Around 12 million registered voters did not have addresses on the voters roll, the department said.
"Hence, we still have hope in our justice system, and as we go to court we think that sanity will prevail and this matter will be clarified in court," Van Rooyen said.
They hoped voters would not be disenfranchised or deprived of their democratic right to vote.
"But we are not looking at option to postpone the elections," said Van Rooyen.
The need to have voters’ addresses was an attempt to comply with a Constitutional Court ruling that by-elections held in Tlokwe in 2013 were not free and fair.
The ruling was handed down in November last year. The court ruled that all new voters who registered had to have address details, or sufficient details of where they lived, to place them in a voting district.
In February this year, the Electoral Court again halted the Tlokwe by-elections after six independent candidates complained that more than 4 198 addresses were missing from the new voters' roll.

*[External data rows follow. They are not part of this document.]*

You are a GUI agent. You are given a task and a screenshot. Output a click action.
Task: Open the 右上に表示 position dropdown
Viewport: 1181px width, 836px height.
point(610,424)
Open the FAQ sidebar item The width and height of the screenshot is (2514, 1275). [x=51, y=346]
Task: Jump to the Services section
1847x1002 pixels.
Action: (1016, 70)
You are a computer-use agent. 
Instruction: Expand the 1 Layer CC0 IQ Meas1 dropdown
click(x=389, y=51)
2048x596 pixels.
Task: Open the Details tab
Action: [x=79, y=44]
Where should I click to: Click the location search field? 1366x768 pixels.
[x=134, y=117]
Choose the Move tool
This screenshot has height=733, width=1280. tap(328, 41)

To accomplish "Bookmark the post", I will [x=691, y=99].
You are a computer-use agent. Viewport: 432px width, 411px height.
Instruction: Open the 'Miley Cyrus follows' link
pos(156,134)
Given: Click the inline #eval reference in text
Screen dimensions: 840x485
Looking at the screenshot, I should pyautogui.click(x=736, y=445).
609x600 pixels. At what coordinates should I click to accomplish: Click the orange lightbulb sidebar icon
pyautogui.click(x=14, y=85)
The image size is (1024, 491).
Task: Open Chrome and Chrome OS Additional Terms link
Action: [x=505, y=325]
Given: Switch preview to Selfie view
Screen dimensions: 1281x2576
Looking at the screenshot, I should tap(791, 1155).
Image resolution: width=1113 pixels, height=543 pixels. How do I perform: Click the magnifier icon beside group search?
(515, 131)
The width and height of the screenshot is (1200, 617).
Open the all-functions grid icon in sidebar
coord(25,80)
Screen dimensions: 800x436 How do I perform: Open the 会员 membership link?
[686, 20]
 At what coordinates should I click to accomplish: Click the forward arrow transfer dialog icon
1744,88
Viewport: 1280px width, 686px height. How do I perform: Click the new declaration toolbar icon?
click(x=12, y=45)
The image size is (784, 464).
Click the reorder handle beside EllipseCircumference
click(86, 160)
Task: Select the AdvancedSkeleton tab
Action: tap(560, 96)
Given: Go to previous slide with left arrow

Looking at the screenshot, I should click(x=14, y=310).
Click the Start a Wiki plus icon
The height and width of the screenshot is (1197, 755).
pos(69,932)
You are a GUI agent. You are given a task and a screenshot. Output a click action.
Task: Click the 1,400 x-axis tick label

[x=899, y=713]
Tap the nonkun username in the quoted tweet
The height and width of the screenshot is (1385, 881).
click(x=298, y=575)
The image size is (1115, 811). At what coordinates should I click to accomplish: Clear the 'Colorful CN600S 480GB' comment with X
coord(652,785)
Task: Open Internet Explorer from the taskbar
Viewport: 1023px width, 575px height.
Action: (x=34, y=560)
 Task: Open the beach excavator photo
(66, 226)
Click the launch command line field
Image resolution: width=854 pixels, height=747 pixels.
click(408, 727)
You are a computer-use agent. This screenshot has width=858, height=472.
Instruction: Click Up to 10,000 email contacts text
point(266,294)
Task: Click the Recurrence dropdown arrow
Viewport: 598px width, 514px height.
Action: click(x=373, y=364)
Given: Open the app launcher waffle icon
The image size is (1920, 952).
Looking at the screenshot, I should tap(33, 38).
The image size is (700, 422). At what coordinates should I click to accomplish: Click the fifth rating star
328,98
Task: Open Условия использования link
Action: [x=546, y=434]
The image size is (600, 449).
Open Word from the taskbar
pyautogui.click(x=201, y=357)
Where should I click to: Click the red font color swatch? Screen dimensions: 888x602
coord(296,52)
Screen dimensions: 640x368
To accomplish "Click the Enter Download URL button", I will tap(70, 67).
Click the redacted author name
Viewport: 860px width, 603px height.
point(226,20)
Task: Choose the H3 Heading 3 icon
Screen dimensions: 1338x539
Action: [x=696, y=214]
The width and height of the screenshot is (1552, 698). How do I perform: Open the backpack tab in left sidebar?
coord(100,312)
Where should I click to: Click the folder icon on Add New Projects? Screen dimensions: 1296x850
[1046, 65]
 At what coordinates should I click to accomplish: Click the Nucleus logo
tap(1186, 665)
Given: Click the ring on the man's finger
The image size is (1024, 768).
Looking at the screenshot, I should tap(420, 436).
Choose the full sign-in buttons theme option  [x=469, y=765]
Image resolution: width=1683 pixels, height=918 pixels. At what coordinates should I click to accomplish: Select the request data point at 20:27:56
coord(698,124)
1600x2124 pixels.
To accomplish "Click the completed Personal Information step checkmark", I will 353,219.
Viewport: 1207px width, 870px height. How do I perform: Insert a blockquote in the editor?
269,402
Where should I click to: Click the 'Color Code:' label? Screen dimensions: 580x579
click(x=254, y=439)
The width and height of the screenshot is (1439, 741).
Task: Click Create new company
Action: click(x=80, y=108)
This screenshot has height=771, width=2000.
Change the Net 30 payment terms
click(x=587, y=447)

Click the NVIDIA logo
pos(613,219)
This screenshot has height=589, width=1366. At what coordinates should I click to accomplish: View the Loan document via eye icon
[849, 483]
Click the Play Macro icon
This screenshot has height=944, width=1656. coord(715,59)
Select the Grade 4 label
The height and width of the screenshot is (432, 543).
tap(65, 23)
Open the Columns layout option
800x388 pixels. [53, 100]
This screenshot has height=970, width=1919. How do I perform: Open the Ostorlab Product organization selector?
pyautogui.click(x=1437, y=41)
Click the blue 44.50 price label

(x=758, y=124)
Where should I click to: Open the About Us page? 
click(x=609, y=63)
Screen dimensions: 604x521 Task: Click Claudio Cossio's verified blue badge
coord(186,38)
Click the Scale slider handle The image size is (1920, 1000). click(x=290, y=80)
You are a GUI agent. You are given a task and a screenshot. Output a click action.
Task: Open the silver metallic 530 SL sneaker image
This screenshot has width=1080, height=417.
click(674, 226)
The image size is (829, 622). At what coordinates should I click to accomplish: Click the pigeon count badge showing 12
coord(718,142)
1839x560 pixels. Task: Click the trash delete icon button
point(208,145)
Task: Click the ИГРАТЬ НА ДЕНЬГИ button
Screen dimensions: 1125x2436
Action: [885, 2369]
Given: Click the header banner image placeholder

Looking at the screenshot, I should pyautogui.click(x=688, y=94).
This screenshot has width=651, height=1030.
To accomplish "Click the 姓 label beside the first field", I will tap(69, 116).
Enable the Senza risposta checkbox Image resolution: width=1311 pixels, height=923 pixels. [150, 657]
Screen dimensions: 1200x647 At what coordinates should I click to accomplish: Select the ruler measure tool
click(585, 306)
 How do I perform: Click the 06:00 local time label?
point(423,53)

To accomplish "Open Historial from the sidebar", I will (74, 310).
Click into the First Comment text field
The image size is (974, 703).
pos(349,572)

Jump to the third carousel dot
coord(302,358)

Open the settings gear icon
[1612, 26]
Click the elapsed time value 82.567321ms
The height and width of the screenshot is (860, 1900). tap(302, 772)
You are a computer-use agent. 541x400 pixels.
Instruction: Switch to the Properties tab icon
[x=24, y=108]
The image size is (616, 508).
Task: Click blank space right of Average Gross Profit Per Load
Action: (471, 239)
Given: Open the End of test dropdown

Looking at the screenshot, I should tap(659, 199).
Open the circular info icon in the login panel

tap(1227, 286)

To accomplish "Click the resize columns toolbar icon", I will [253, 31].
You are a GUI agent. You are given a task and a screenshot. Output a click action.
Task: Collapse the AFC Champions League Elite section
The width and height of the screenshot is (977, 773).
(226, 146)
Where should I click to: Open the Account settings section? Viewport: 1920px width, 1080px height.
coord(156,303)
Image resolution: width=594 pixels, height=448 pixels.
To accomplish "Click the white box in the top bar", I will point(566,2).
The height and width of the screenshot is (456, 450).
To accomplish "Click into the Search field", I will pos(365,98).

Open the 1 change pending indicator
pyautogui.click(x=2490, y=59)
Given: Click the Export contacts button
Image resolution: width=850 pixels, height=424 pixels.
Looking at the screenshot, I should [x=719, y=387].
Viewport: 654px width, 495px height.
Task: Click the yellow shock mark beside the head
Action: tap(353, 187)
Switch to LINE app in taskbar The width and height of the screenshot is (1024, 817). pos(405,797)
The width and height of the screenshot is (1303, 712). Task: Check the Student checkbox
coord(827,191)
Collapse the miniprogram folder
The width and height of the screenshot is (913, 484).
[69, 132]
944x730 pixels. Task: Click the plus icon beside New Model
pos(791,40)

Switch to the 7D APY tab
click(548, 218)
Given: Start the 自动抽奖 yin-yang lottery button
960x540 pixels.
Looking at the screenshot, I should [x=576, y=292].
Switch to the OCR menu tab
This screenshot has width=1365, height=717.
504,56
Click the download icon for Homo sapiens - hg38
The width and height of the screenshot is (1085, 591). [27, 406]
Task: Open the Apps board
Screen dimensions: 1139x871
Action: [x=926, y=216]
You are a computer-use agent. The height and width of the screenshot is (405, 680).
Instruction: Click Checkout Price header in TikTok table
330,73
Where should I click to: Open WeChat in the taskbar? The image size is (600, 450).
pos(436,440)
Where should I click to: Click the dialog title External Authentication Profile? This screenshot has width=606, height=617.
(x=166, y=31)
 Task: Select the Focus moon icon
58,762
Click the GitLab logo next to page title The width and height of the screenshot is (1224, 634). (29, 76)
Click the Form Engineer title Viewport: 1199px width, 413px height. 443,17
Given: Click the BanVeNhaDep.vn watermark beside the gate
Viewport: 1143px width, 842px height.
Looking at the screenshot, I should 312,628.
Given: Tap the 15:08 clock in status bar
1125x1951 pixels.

Subsequently, the Electoral Commission of SA (IEC) postponed several other by-elections around the country.
The IEC then approached the Constitutional Court to seek clarity on the ruling, including the question of whether lack of addresses would invalidate the roll.
Cogta said geo-coding was a second option, although it was a time-consuming exercise.
Deputy Minister Andries Nel said this would mean providing people in mostly informal settlements with identifiers, as opposed to formal addresses.
Van Rooyen said it would be a mammoth task.